Ballen and Tinti have a vision that encompasses a wide spectrum of what impinges upon us – things that are not so neat and tidy, stuff that can creep up on us in our dreams and nightmares. The contexts for many of the figures in the images are indicative of the parts of life that are not so predictable – moments that we might have done differently if we could do them over again, odd experiences that repeat themselves or haunt us, things we dread that might happen in the future but that we have shoved out of our consciousness. Figures, animals, recreated body parts, drawings and scribblings, and many objects abound in the photographed scenarios. Toil and trouble everywhere, and our task might be to make some sense of it if possible.

Take, for instance, the image of the man lying on his bed, shown on pages 84-85 below. His head is inside a box that looks a bit like a puppet theater or a very old television set with a more circular screen. This could represent a stage set, or the man’s predicament, from which he would like to escape, to end the loneliness of his outsider existence. If he could only escape from that box, perhaps he could more easily communicate with the rest of the world and become an insider.

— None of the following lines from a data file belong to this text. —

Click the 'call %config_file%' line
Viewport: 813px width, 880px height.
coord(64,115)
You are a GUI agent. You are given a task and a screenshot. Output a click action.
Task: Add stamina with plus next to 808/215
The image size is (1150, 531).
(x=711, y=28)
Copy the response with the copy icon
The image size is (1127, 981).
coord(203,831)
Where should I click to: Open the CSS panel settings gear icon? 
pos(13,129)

And then again, maybe the box gives him a certain kind of safety or protection, at least in his mind, and he might like to remain secluded. This world of puppetry and theater is set up by Ballen and responded to by Tinti, and the idea is to trigger responses on our part through such a conflicted individual figure.

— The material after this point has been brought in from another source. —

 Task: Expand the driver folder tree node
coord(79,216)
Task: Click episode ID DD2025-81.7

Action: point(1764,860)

Ambiguity is created through animate and inanimate ingredients; our assignment is to figure out who or what is alive and kicking, and how things might proceed. In other images masks and other paraphernalia are used to sow confusion and to have us contemplate what life is all about. Areas to think about are many: relationships, loss or illness, belief systems, decay, corruption, delusions, especially delusions of grandeur, violence, and many more.

The interview section is called “Colliding, transforming, reflecting: the poet and the artist.” It gives special insights into the background and intent of each of the two authors. Ballen characterizes the intention of his photographs as “creating metaphors and revealing archetypes.” As Tinti says, “Roger Ballen’s photos, my words, are a kind of defense against the terrible power of death. They are an accumulation of enthusiasm, injuries, obsessions. They are effigies composed to disturb the reader, to ambush the thought, the things.” These two certainly were well matched for this collaboration. It might be a good thing to be disturbed in order to find more productive ways of dealing with reality.

We have the impression that this material wants us to delve into the nether realms of our unconscious to probe how to deal with what the world presents to us in our conscious moments. Elegies, prayers, laments accompany the images. As we have a look at other people’s predicaments and ways of confronting life, we might find out something about ourselves as well. I have spent many hours contemplating the images and words in this book, and find it a very enlightening process. The world has come a long way since A.D. Coleman published The Grotesque in Photography in 1977, but our lives are still filled with many mysteries and absurdities, and this book might help us assess some of that chaos and unpredictability.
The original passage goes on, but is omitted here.